スティーヴン・キング『書くことについて』

を、読みました。

キングの小説は、実は一冊も読んだことがないのですが、この本はそんな読者でも楽しめる本です。この本を読み終えた時、物語を書きたくなります。

白い紙。新しいファイルの、真っ白な画面。この本にも出てきますが、やや古い言い方をすれば、新しいフロッピーディスク──今ならさながら新しいUSBメモリ? を前にした時、恐怖よりもワクワク感が蘇ってきます。むしろ、この本を読んでいる途中から「ああ、早く読み終わって、白い紙に向かいたい!」と、思わせてくれるいい本です。
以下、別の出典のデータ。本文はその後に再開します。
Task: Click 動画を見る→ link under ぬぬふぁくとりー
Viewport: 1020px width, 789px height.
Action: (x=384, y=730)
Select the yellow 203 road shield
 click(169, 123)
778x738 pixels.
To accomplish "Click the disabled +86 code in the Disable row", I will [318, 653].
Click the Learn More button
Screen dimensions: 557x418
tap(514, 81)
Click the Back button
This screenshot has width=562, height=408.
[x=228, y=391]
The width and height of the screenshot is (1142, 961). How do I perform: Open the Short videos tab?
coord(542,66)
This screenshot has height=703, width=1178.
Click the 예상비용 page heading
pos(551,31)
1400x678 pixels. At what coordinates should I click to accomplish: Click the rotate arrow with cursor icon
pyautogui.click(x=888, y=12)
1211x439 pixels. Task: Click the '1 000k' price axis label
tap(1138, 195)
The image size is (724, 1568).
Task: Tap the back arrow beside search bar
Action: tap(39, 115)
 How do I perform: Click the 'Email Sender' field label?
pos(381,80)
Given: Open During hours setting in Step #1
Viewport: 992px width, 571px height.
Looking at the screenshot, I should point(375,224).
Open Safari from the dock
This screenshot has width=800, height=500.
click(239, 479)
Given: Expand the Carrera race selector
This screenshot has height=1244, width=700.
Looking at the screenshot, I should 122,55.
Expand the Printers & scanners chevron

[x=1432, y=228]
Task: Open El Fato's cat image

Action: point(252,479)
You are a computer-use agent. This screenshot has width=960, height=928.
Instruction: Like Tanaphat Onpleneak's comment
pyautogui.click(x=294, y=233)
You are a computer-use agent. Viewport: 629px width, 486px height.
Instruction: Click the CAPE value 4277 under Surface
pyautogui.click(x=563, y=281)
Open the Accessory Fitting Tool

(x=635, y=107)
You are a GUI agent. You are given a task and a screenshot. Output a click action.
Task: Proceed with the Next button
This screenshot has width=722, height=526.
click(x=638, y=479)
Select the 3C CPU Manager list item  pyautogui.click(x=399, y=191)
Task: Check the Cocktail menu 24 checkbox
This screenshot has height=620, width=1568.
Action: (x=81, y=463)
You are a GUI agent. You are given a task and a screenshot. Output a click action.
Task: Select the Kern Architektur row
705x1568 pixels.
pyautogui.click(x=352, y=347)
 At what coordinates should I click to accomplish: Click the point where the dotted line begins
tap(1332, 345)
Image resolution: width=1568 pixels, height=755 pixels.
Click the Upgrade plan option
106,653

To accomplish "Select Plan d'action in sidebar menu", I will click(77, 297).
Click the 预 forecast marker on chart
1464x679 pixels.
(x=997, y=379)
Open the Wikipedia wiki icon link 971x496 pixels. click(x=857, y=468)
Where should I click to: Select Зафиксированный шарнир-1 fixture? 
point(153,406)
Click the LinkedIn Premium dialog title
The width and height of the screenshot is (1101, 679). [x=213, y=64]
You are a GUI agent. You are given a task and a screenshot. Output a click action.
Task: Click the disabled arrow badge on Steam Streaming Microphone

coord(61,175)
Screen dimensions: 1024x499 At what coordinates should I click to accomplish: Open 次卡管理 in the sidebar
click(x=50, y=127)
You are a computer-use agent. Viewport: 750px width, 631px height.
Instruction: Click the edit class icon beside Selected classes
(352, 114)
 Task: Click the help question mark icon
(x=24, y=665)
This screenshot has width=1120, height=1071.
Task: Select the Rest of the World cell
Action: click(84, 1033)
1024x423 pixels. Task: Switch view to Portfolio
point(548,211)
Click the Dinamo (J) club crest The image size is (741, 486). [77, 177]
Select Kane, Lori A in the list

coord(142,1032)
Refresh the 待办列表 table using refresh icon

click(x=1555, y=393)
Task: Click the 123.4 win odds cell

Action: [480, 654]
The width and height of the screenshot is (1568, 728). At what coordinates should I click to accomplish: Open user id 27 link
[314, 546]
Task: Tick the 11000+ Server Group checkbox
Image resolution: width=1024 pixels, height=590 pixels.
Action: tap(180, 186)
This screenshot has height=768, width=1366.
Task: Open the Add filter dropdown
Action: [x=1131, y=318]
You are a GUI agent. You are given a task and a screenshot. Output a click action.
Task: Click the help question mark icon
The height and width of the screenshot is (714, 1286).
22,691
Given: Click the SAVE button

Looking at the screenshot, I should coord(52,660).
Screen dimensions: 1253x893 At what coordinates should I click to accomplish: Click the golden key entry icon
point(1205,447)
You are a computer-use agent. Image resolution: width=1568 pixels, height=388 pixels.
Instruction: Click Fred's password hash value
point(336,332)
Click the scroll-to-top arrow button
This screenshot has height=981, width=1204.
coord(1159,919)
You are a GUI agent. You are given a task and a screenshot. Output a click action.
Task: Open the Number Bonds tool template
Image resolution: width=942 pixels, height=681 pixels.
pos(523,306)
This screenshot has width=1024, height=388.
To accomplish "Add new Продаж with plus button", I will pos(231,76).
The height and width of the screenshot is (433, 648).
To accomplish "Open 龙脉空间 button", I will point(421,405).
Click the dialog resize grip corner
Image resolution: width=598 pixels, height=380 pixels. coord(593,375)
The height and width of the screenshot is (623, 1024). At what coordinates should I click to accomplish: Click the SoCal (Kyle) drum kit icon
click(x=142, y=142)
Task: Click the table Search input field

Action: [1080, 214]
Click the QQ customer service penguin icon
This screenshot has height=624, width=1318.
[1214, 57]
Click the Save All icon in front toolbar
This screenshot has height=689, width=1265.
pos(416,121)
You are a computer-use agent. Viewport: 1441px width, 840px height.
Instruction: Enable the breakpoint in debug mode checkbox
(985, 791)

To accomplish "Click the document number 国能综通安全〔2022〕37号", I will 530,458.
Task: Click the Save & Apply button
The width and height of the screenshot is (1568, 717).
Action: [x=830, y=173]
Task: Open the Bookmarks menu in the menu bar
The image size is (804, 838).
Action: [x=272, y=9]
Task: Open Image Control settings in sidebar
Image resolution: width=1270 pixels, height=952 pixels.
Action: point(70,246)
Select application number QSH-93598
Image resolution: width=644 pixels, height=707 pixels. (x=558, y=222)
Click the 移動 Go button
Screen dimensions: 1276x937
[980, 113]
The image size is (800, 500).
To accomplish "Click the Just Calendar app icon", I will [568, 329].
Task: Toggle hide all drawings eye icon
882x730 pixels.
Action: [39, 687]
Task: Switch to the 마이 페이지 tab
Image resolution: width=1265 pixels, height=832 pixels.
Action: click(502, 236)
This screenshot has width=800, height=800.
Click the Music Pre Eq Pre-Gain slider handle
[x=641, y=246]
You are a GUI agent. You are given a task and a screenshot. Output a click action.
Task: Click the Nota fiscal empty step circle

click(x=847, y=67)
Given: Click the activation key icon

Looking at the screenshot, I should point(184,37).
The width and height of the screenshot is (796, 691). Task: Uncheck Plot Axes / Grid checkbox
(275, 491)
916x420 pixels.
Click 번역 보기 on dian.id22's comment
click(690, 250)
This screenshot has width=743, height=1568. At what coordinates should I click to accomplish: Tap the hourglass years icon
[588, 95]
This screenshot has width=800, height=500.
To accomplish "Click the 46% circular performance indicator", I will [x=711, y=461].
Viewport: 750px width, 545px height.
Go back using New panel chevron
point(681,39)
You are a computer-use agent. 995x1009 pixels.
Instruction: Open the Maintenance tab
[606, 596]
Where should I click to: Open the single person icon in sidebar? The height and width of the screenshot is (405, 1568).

前半はキング自身の半生を描きながら、書くことについて筆者がいかに立ち向かってきたかその軌跡が描かれます。そこに悲壮感は全く無く、やれば出来るんだ、練習すればうまくいくんだ、という自信に満ち溢れています。そしてそういう自信を持つことが大事なんだと教えてくれます。

後半では、副詞の多用や受動態を戒めたり、クリアーさとシンプルさを目指すための実践的な実例だとかを紹介してくれたりと、実作上のコツを色々と伝授してくれます。こういうのもある、こういうのもある、と羅列するのではなく、キングの小説観に根ざしたものなのでとても説得力があります。なにより、第一部で描かれた半生に基づいた小説観になっているので、ますます納得感があります。

以前この本は『小説作法』として単行本化されていましたが、あれから増補された10周年記念版として再発されたものです。以前の本も読みましたが、あんまりピンとこなかったものです。そのときのぼくはさほど、どうやって書いたらよいのか? ということに問題感を持っていなかったのかもしれません。求めるときに与えられる。求めなければ与えられた時に吸収も出来ない。再読の喜びというのは、そういうことなのでしょう。